HINT - use geom_line() and remember to separate countries by colour

ggplot(data = subset_infant_mortality) +
  geom_line(aes(x = year,
                 y = infant_mortality_rate,
                 color = country_name))

l. Update your graph with direct labels (using annotate) and vertical or horizontal lines with geom_vline or geom_hline.

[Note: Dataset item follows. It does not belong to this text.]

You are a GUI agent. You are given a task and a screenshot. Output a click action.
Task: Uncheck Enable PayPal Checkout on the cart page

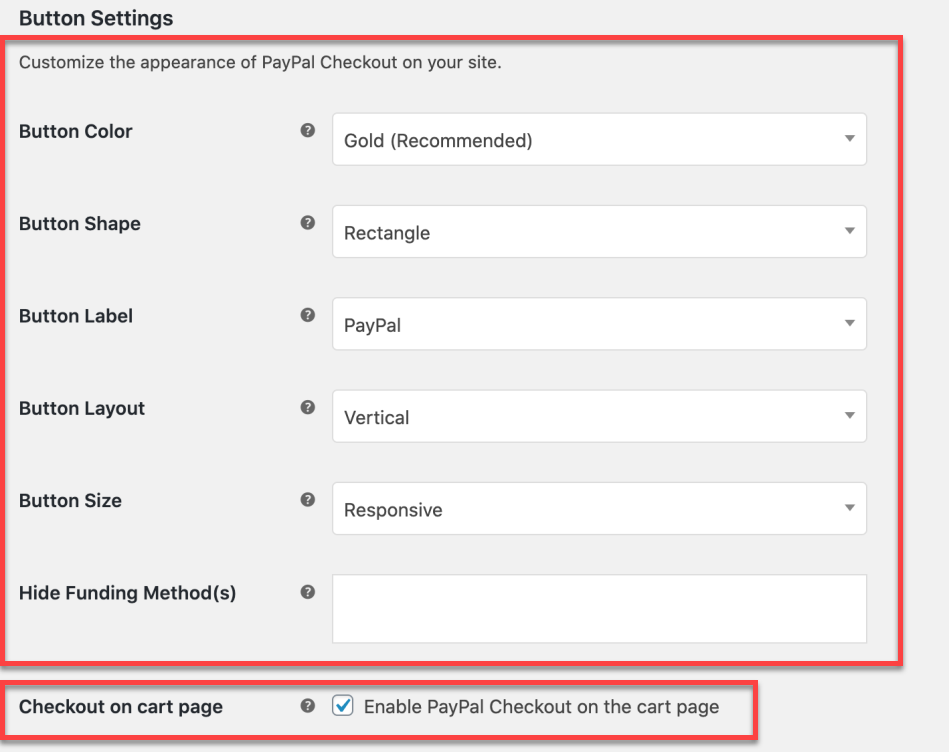pos(343,705)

mortality_figure <- ggplot(data = subset_infant_mortality,
                           aes(x = year,
                 y = infant_mortality_rate,
                 color = country_name)) +
  geom_line() +
  scale_color_manual(values = c("black", "blue", "magenta", "orange")) +
  annotate(geom = "text",
           x = 2023,
           y = 50,
           label = "Afghanistan",
           size = 4,
           colour="black") +
    annotate(geom = "text",
           x = 2023,
           y = -2,
           label = "Japan",
           size = 4,
           colour="blue") +
    annotate(geom = "text",
           x = 2023,
           y = 15,
           label = "United Kingdom",
           size = 4,
           colour="orange") +
    annotate(geom = "text",
           x = 2023,
           y = 5,
           label = "United States",
           size = 4,
           colour="magenta") +
  geom_vline(xintercept = 2000,
             lty = 2) +
  theme_minimal()+
  theme(legend.position="none")+
  xlim(1970, 2025)+
  labs(x="Year",
       y="Deaths per 100,000")+
  ggtitle("Mortality rate, infant (per 1,000 live births) \nhas been steadily falling in Afghanistan from 1970 to present")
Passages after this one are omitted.